Once the poker faces of our best selves dissolve over a few glasses of malbec, we learn of forgotten cards buried up our sleeves. The stagecraft is intuitive and vaguely mystical, transcending optical illusion, undetectable by the smartest Broadway crowd. A good pair of magicians understands that they can bring down any house through a shared glance or a sotto voce declaration or the slightest brush of fingers on a windy stage. Good living theater is all about the magic that arrives out of nowhere when no one, not even the featured players, is looking.
In recent years, we’ve abandoned our late night telephone conversations for flirty evocative texts that careen across the 4G matrix well past the midnight hour, circumventing the long established rule of never calling another after ten. But maybe we confine our expressions to words because we crave shared physicality more than ever before, perhaps because it is more easily consummated than at any other time in human history.
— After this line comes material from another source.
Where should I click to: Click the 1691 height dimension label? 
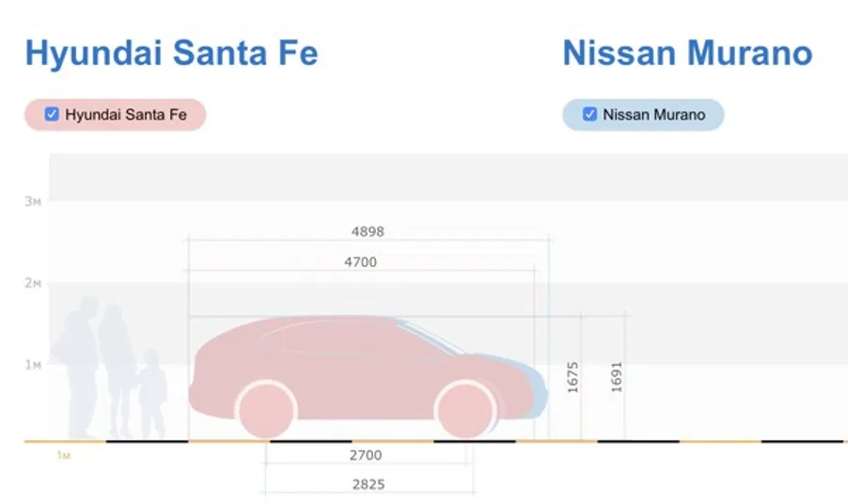[617, 377]
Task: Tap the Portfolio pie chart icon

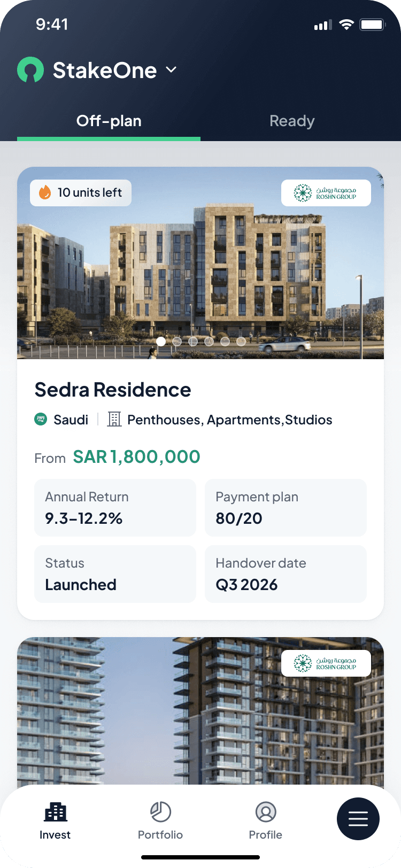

The phones are parked in our pockets and our purses in the early stages of whatever counts for current courtship, intimating that we are occupying some private shared territory that will never be intruded upon. Dating, like show business, is all about showing up.
We sometimes succumb to cliches, but we can still be surprised by someone else even when we are exhausted. This is the magic and the fluidity of romance. The jittery excitement of meeting someone new or deepening something that seems to be tottering happily along a thrilling edge can turn a seemingly collected and rational mind into a visceral thunderball, prone to wild whims and daring moves that were never staked out on the syllabus.
It becomes easier to listen and glisten and kiss and even miss out. It becomes easier to be courteous even when the date is disastrous. It becomes easier to be honest about whatever it is you truly want. The only requirements for enjoying yourself amid a series of pleasures and mishaps are curiosity and a zest for life. And when someone emerges from the ever rotating throng who is gentle with your ventricles and willing to accept your totality, it can shoot you across the moon in ways that no cosmonaut can mimic.
It will never go the same way. This is the first thing you learn. You are more of a catch than you know. This is the second thing you learn. But there are more important lessons following these obvious revelations.
We learn of our resilience. We learn how many chances we give to other souls. We learn, even the skeptics and the bitter cynics among us, that we allow more idealism in our lives than we are willing to acknowledge. We even learn somehow to be comfortably alone during the breaks. There are patterns, but there are also deviations.
It does not matter how many there are. Equations are meaningless in this journey. There is no need to scribble gibberish upon the theoretical chalkboard of your mind. Some grand soul will emerge, even if for a brief time, if you have the courage and fortitude to go the distance.